→ Jobs:
1 – From the post about the national parks exhibit below, extract the passage starting with "Approx. 50 photographs" and going on through "through March 27.".
2 – Translate this sentence from the post about the national parks exhibit into Spanish: "The exhibit is up to see through March 27."

→ Text to read:
Armchair First Friday…

Include San Francisco on your itinerary for the next First Friday Art Walk scheduled for whatever town in Maine you are living in.

Paul Caponigro, Yosemite Valley, California, 1972 • ALL RIGHTS RESERVED

Scott Nichols Gallery’s OUR NATIONAL PARKS exhibit is a stunner – and I can’t even begin to think how great these images  must look on the gallery walls. Putting the exhibit online for the rest of us poor winterbound eastcoasters is such a gift, so take advantage of this largesse and take a look. A long one.

William Henry Jackson, Mt. Harvard, Sawatch Range, View South On Arkansas River, Colorado, Circa 1872 • ALL RIGHTS RESERVED

Approx. 50 photographs from William Henry Jackson and Carl E. Watkins to Ansel Adams and our own Paul Caponigro are on view. The exhibit is up to see through March 27.

→ Provided information:
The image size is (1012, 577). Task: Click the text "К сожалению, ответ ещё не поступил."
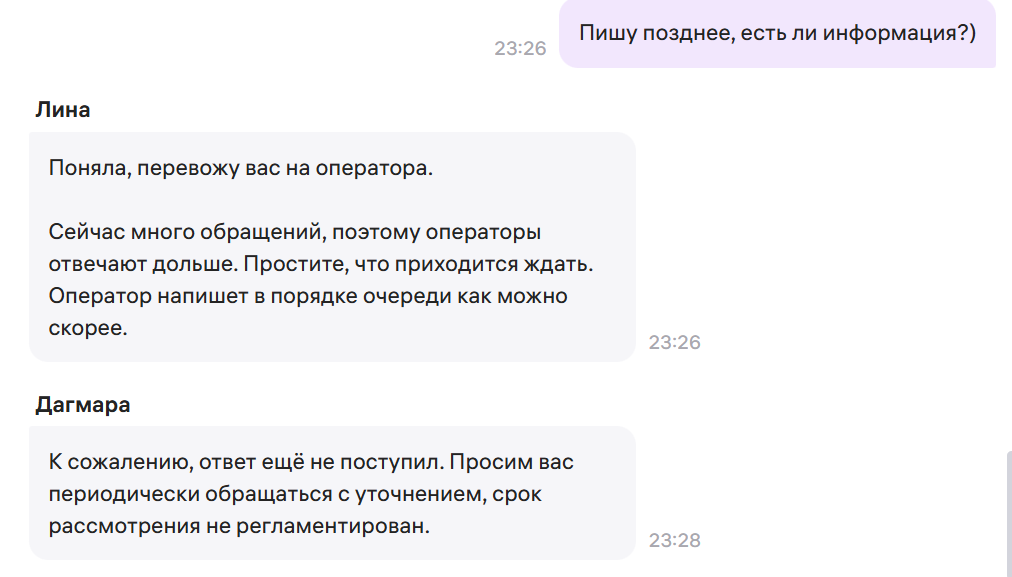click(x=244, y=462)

* * *

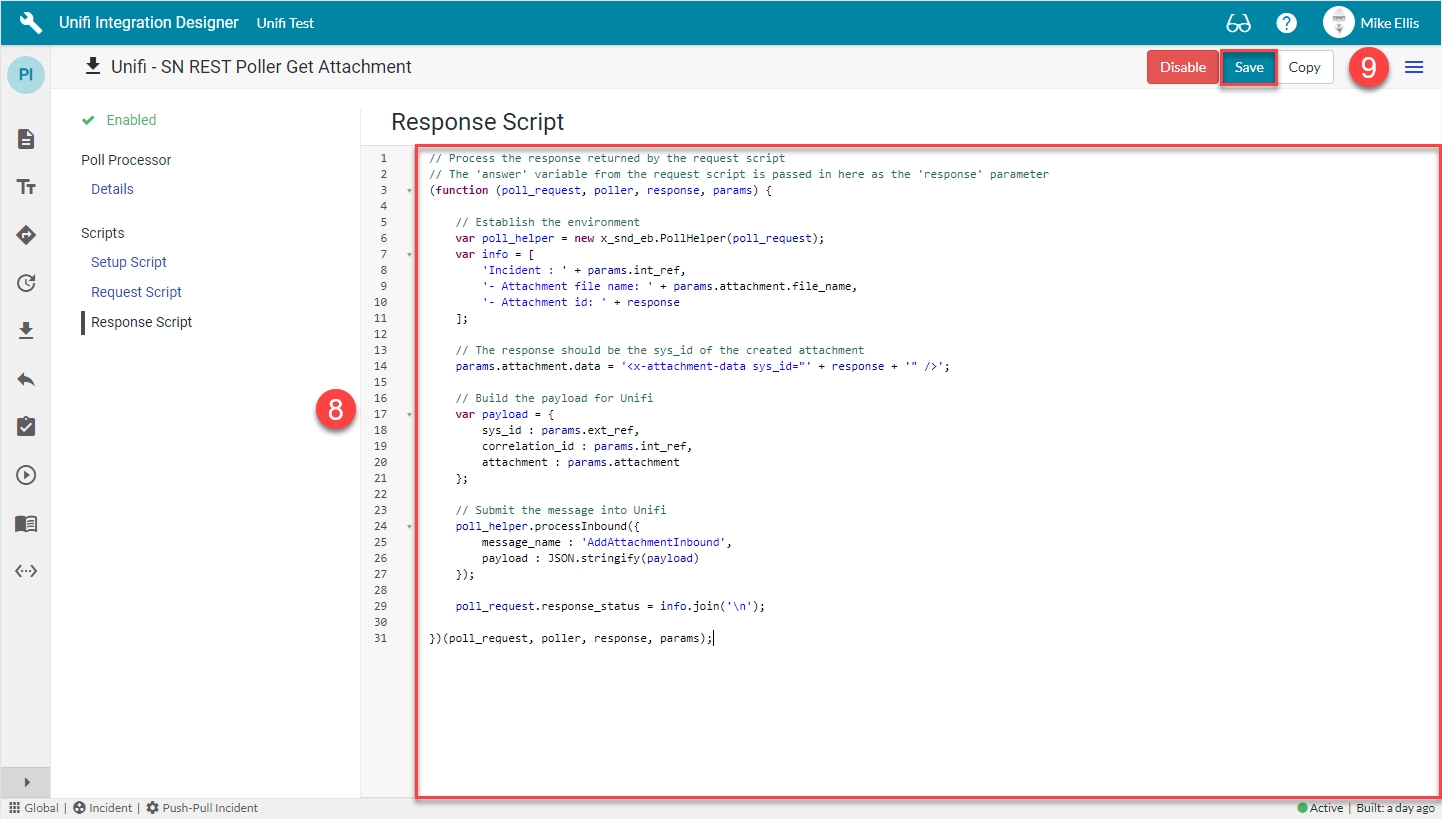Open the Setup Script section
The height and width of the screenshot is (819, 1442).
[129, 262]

→ Answers to each task:
1 –
Approx. 50 photographs from William Henry Jackson and Carl E. Watkins to Ansel Adams and our own Paul Caponigro are on view. The exhibit is up to see through March 27.

2 – La exposición se puede ver hasta el 27 de marzo.